Micell Technologies (Raleigh, North Carolina) said it has entered into a strategic agreement with Maxcor (New York), the newly incorporated subsidiary of Opto Circuits (OCI; Bangalore, India). Micell has obtained the rights to Maxcor's Genius MAGIC Cobalt Chromium Coronary Stent System to develop and market drug-eluting stents (DES) based on Micell's coating technology. The system was developed and is marketed in Europe by EuroCor (Bonn, Germany), another subsidiary of Opto Circuits. The companies also entered into an agreement to develop drug-eluting balloon products for cardiovascular applications. Terms of the agreements were not disclosed. Micell's technology provides for a unique way for the delivery of drugs within bioabsorbable polymers. The company has developed a drug-polymer formulation that can precisely and consistently control drug elution and the duration of polymer exposure. As a result, Micell's coating has the potential to deliver a precise therapeutic solution for coronary artery disease without the long-term safety concerns of currently available drug-eluting stents.

Volcano (San Diego), a maker of products for the diagnosis and treatment of coronary and peripheral artery disease, said that it has closed its previously reported $21.5 million cash acquisition of Axsun Technologies (Boston). Axsun is a developer of lasers and optical engines used in medical Optical Coherence Tomography (OCT) imaging systems and advanced photonic components and subsystems used in other industrial applications. Axsun will operate as a wholly-owned subsidiary of Volcano. Volcano said it believes Axsun's OCT technology will accelerate its OCT product development programs and provide the company competitive advantages in the invasive imaging sector. Axsun has development partnerships with companies serving the cardiology and dental markets and said that it expects the launch of the first medical imaging systems using its technology during 1H09. Volcano said it plans to use new integrated versions of Axsun's advanced tunable laser and optical engine technology in the development of new OCT imaging systems.

Zoll Medical (Chelmsford, Massachusetts), a manufacturer of resuscitation devices and related software products, reported that Provena Saint Joseph Hospital (Elgin, Illinois) has implemented the company's AutoPulse Non-Invasive Cardiac Support Pump in the hospital's intensive care and cardiac care units.
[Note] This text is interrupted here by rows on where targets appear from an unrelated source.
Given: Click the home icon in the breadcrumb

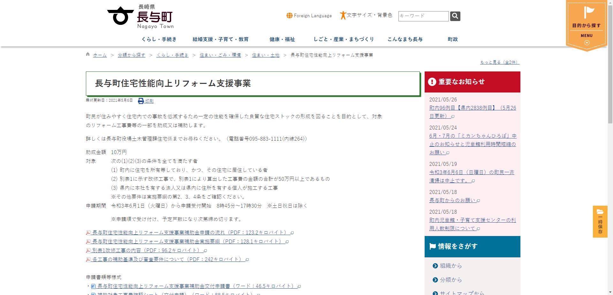Looking at the screenshot, I should point(87,54).
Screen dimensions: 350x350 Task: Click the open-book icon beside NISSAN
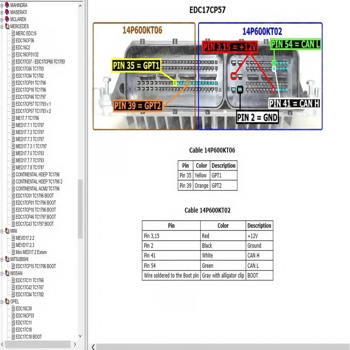pos(7,273)
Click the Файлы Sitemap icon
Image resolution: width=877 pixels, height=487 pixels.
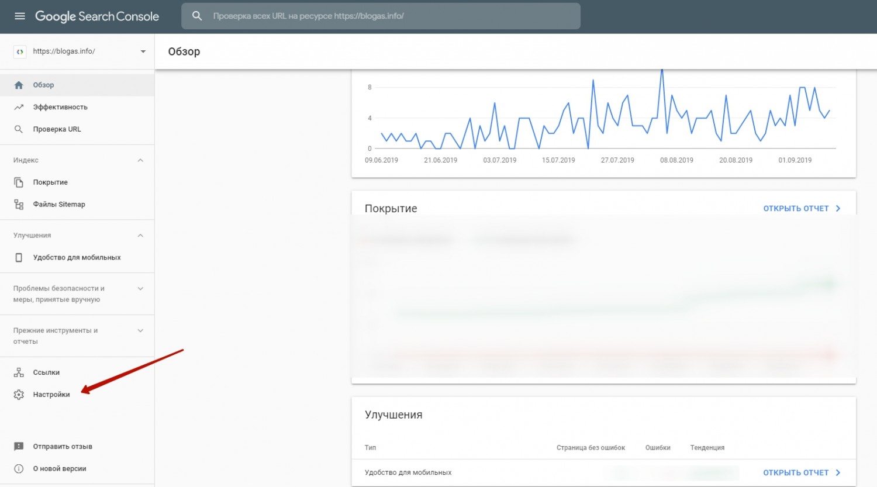click(x=19, y=205)
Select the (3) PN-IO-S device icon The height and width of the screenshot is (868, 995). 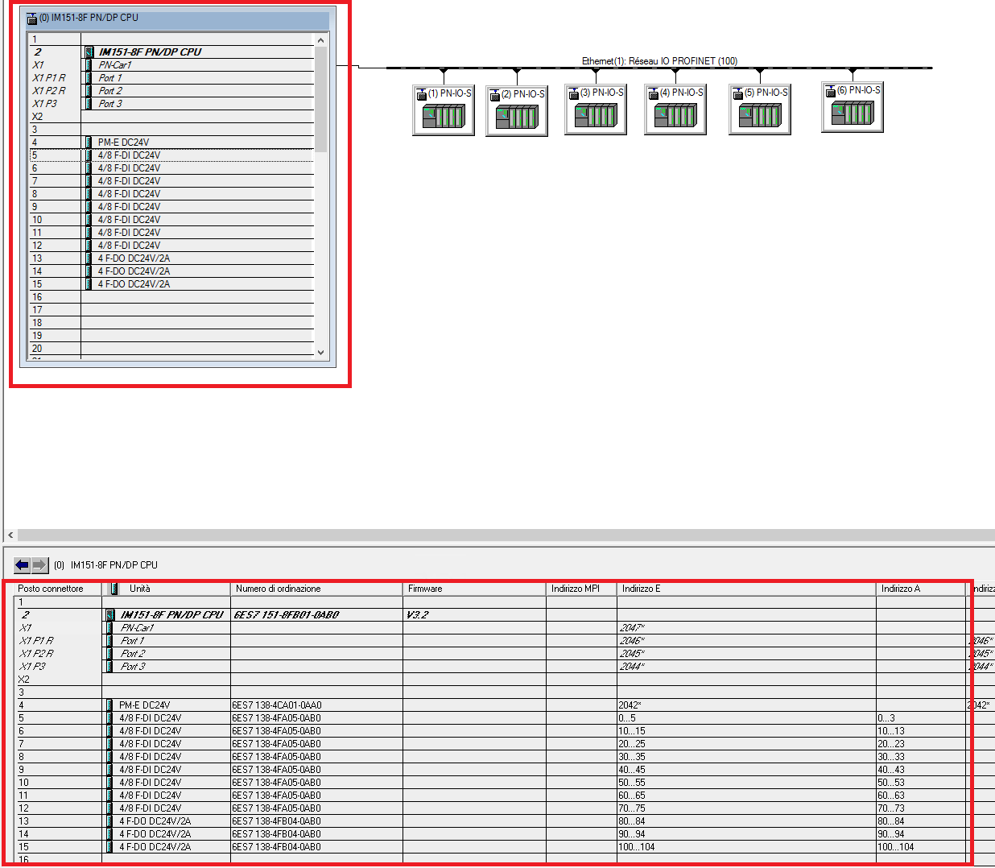(x=596, y=109)
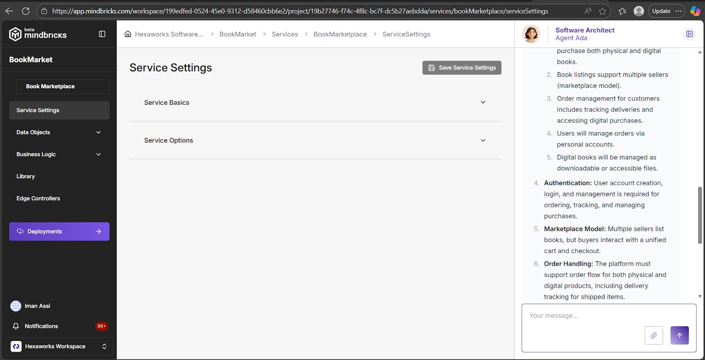Screen dimensions: 705x360
Task: Send message with the arrow button
Action: pos(679,335)
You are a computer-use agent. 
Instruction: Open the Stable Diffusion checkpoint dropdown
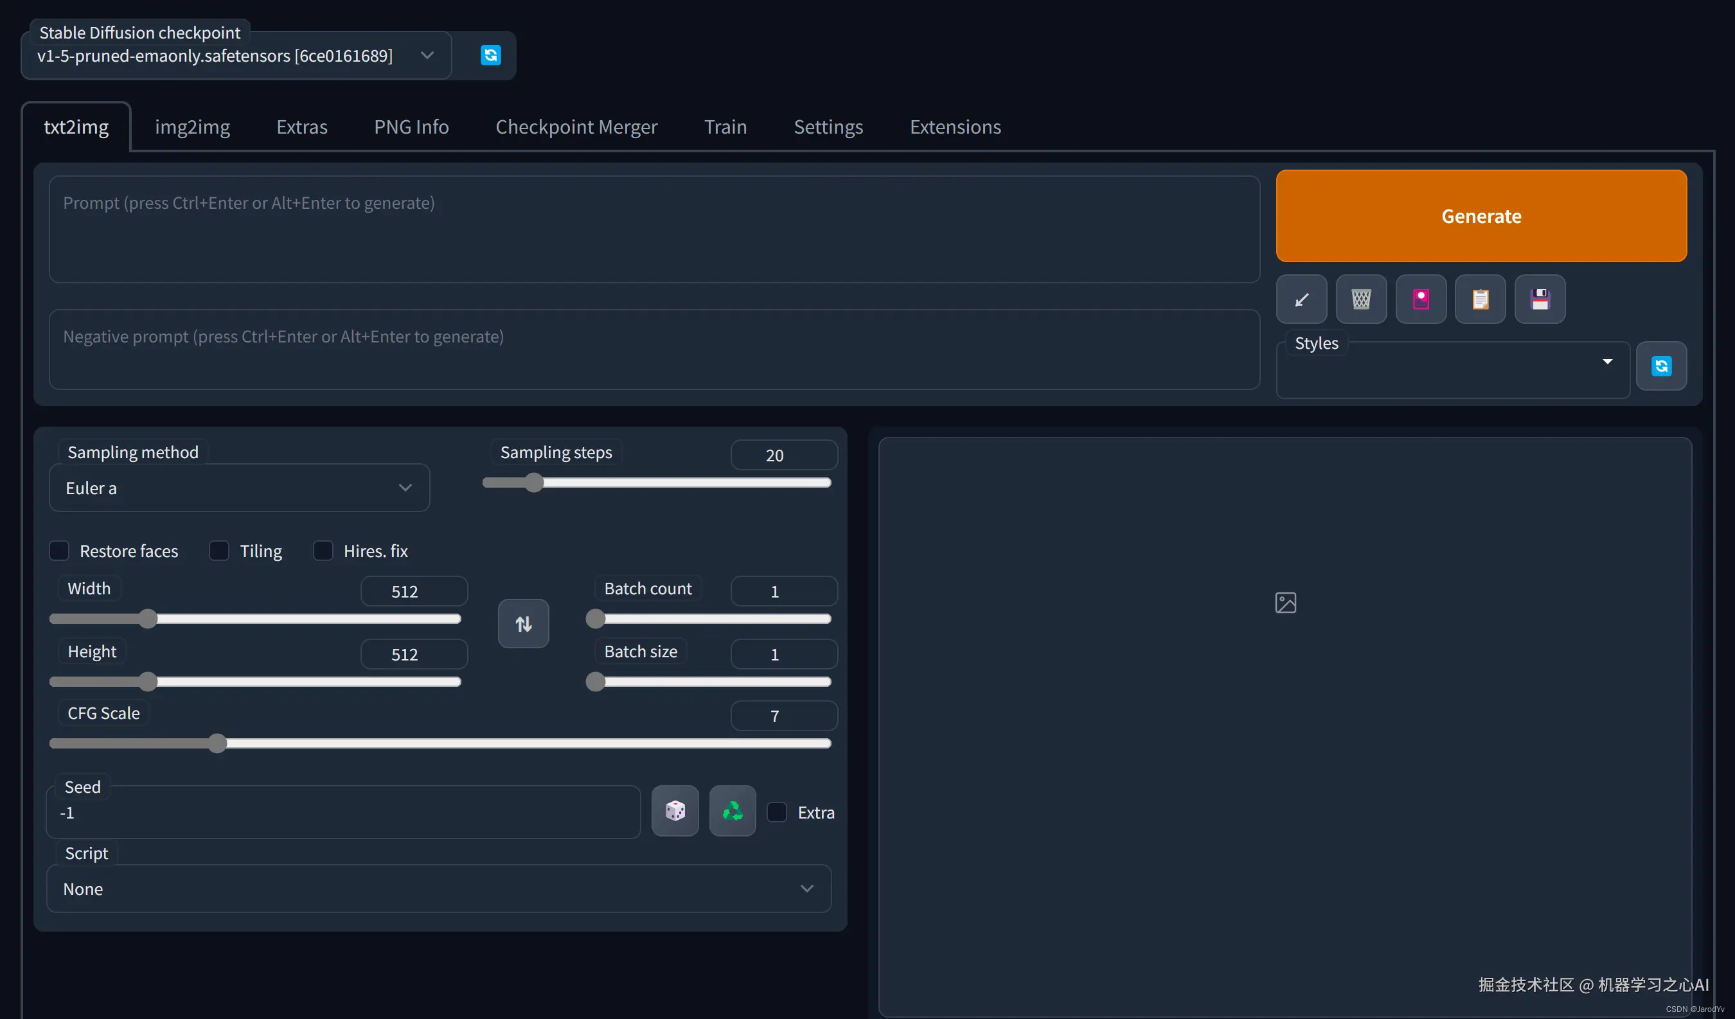[235, 56]
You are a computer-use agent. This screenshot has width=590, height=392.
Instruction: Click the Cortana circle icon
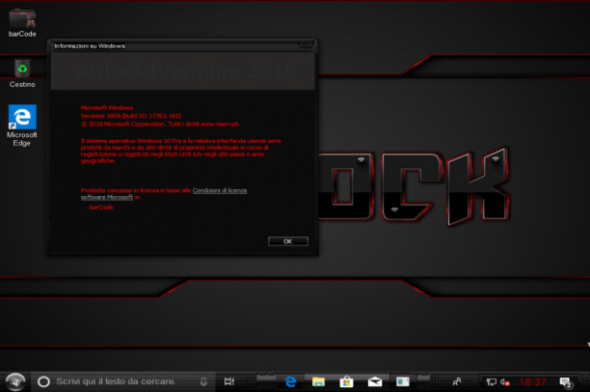coord(43,381)
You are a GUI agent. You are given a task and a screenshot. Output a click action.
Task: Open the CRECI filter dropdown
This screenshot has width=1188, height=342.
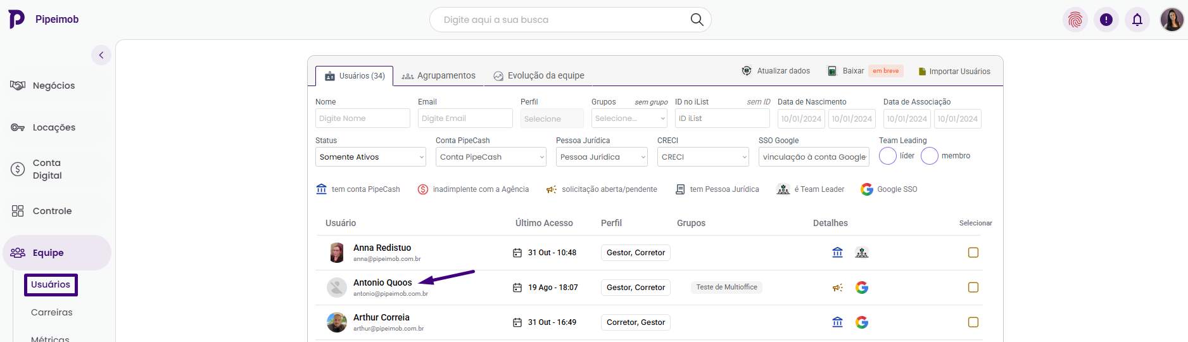click(703, 157)
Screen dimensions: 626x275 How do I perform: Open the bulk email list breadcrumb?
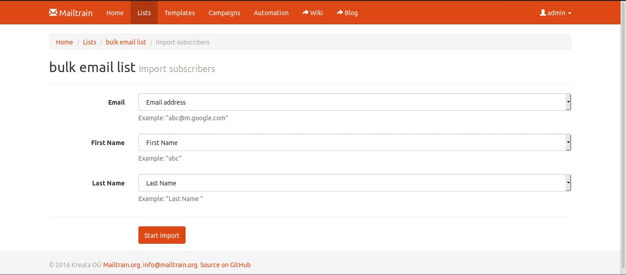tap(126, 42)
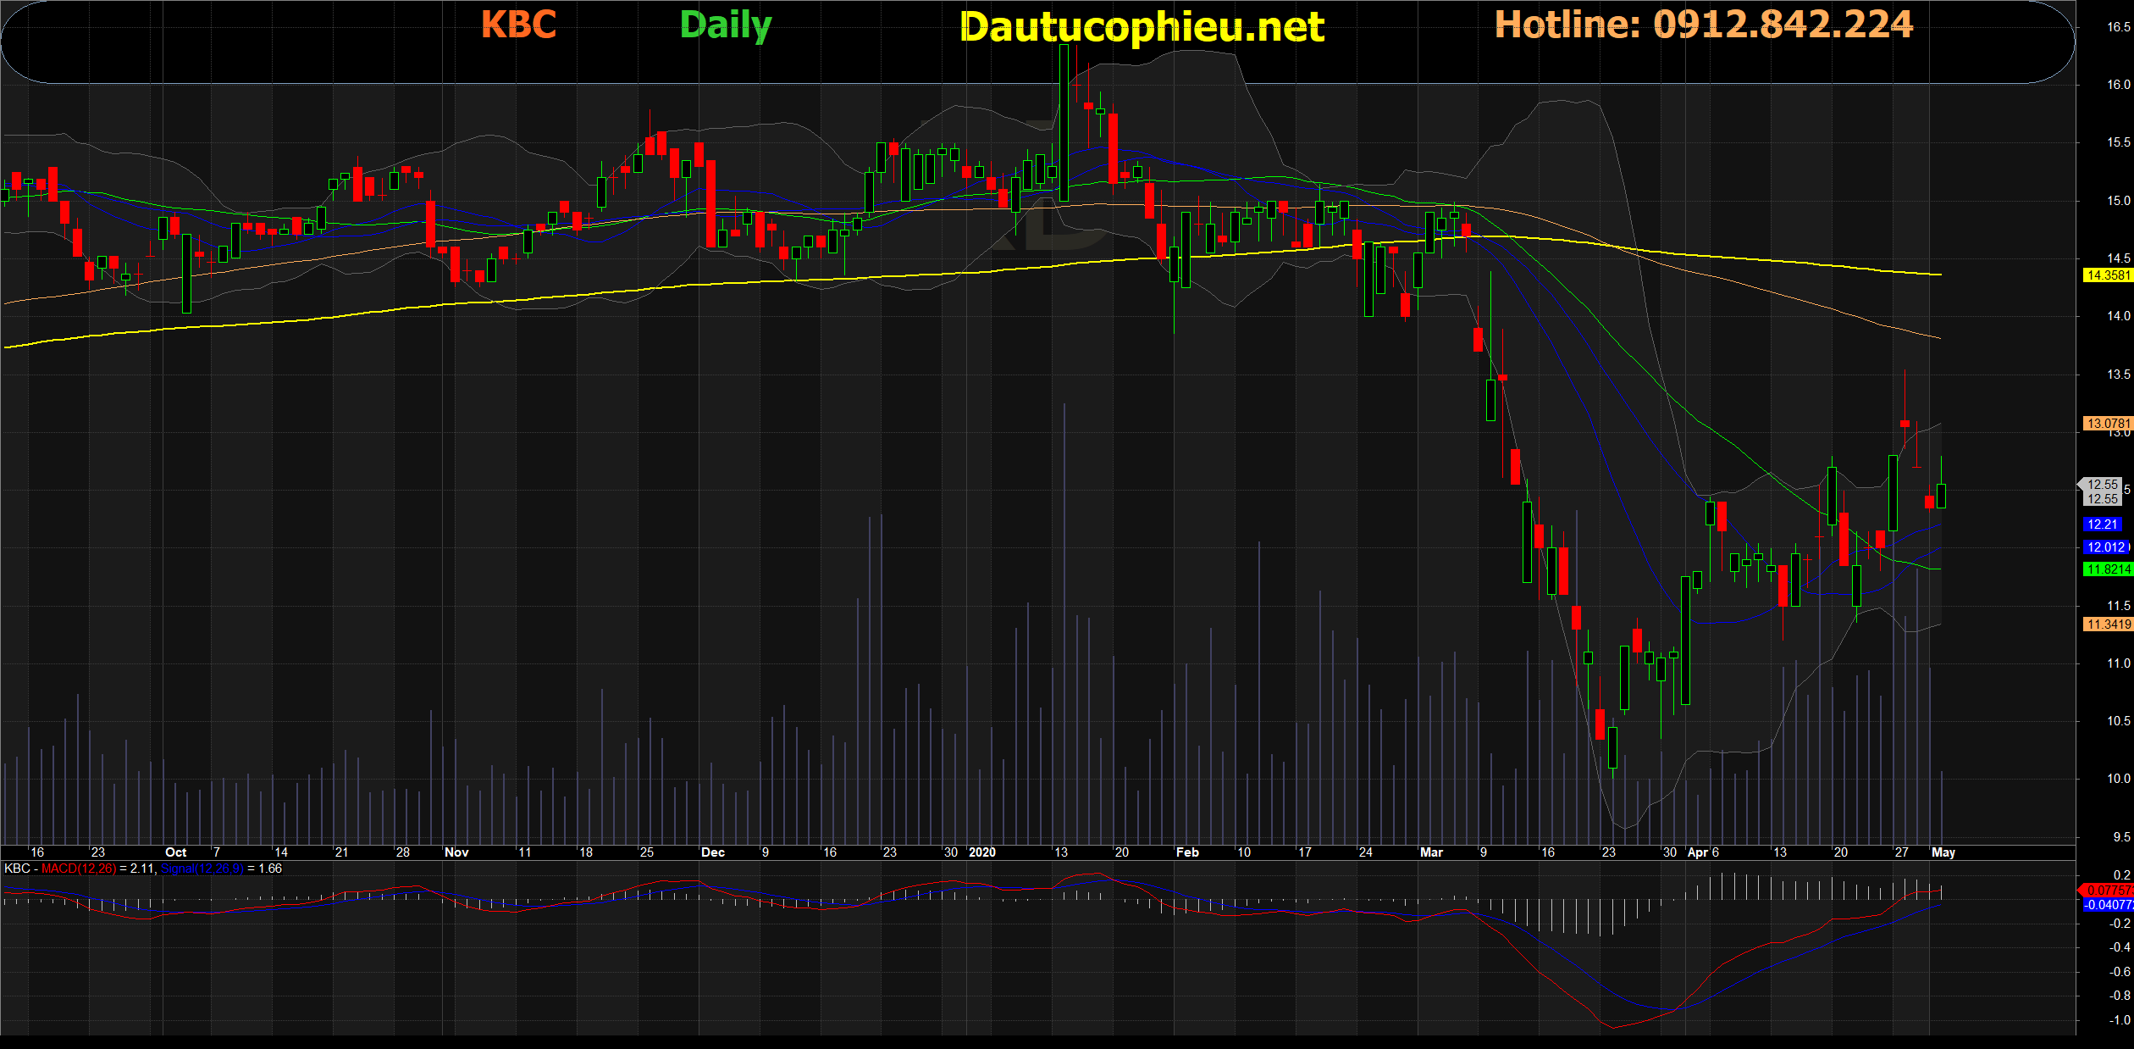Click the orange 11.3419 lower band tag
The width and height of the screenshot is (2134, 1049).
click(2107, 624)
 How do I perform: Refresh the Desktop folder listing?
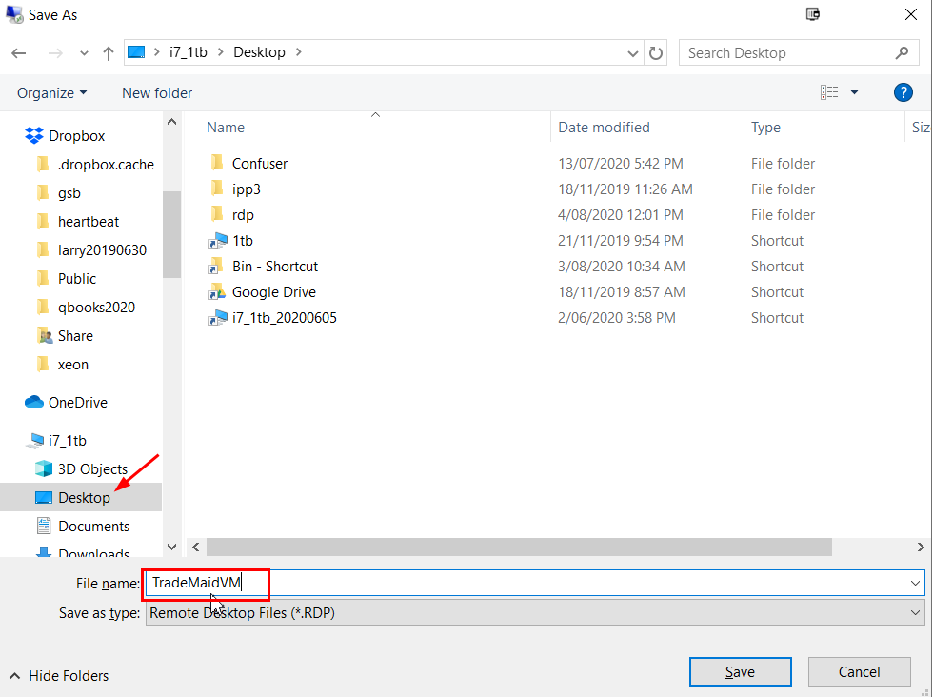pyautogui.click(x=656, y=53)
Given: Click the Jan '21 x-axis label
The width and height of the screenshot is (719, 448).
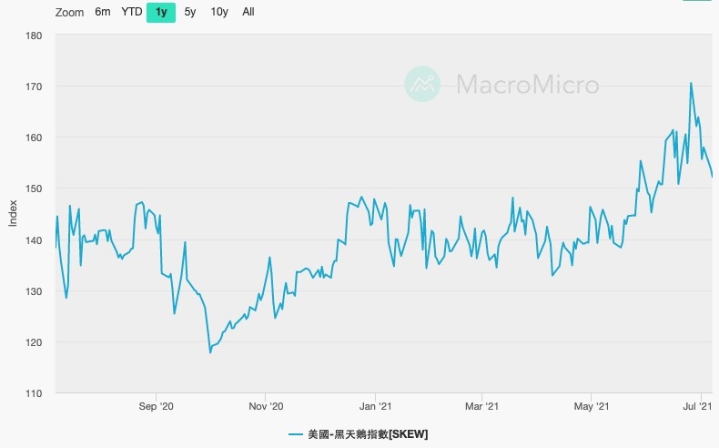Looking at the screenshot, I should [375, 407].
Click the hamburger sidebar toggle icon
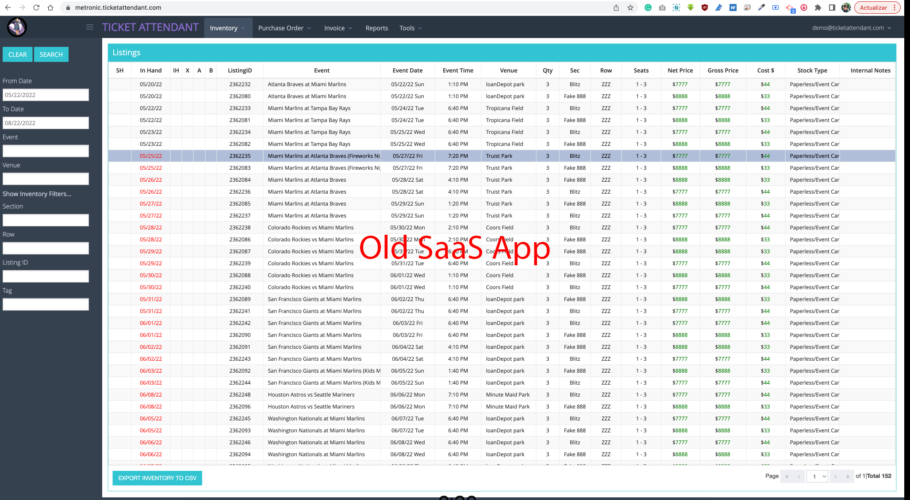 [90, 27]
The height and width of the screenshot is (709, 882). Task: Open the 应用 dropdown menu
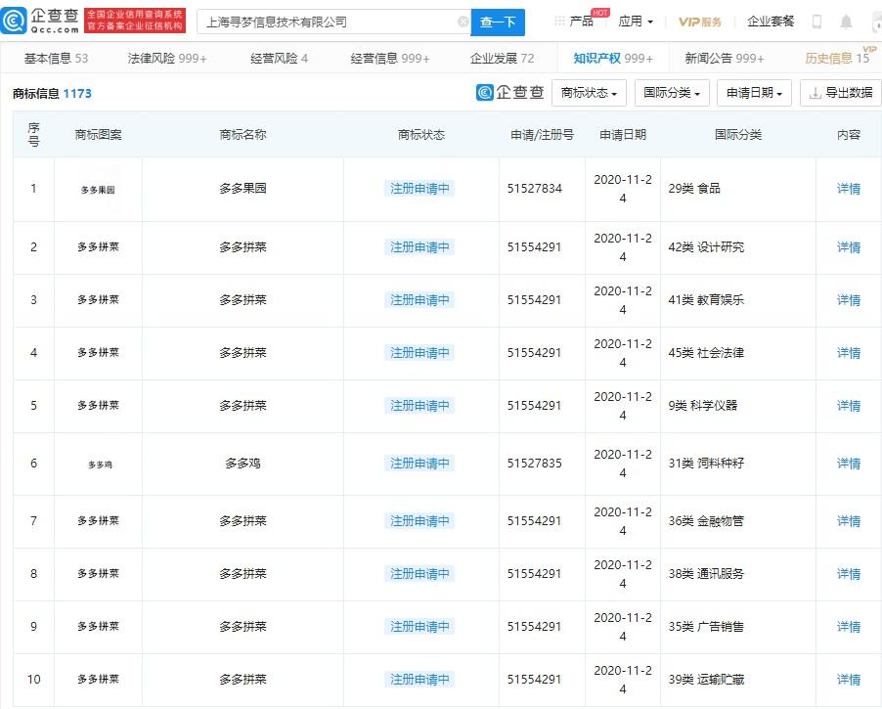pos(636,22)
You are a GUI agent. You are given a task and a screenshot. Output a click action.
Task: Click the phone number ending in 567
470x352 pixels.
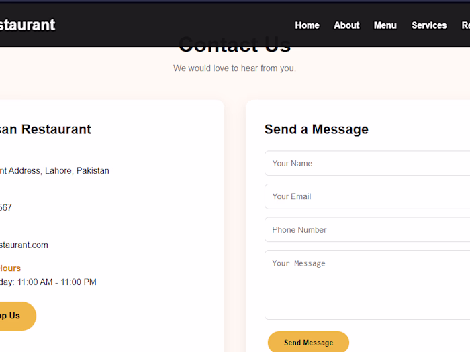[6, 207]
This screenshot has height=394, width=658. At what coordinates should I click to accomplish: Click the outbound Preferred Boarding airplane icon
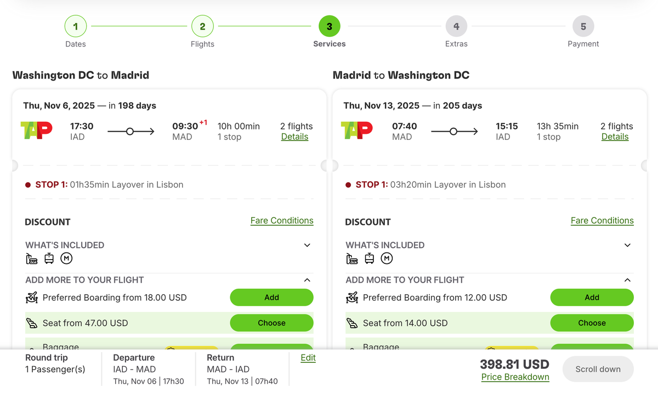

Zoll noted that the hospital was recently ranked the top hospital in the state of Illinois for cardiac surgery for 2009 by HealthGrades, a U.S. healthcare ratings company. "The AutoPulse is like a member of our code team. It's clinically vital. We've seen blood pressure return to normal in cardiac arrest patients, and we're seeing the best codes on paper that we've ever had," said Wanda Pritts, a critical care specialist. She added that staff is able to deploy the AutoPulse within seven to 10 seconds, that it's easy to use, and has a calming effect among the code team. Plans are to introduce the automatic chest compression device to other departments of the hospital in the future. AutoPulse helps provide the consistent chest compressions called for by the 2005 American Heart Association Guidelines. It is an automated, portable device with an easy-to-use, load-distributing LifeBand that squeezes the entire chest in an uninterrupted "hands-free" manner, improving blood flow to the heart and brain during cardiac arrest. "We're pleased that yet another highly-regarded cardiac center, like Provena Saint Joseph, realizes the value AutoPulse can provide in improving survival rates from sudden cardiac arrest," said Richard Packer, CEO and chairman of Zoll.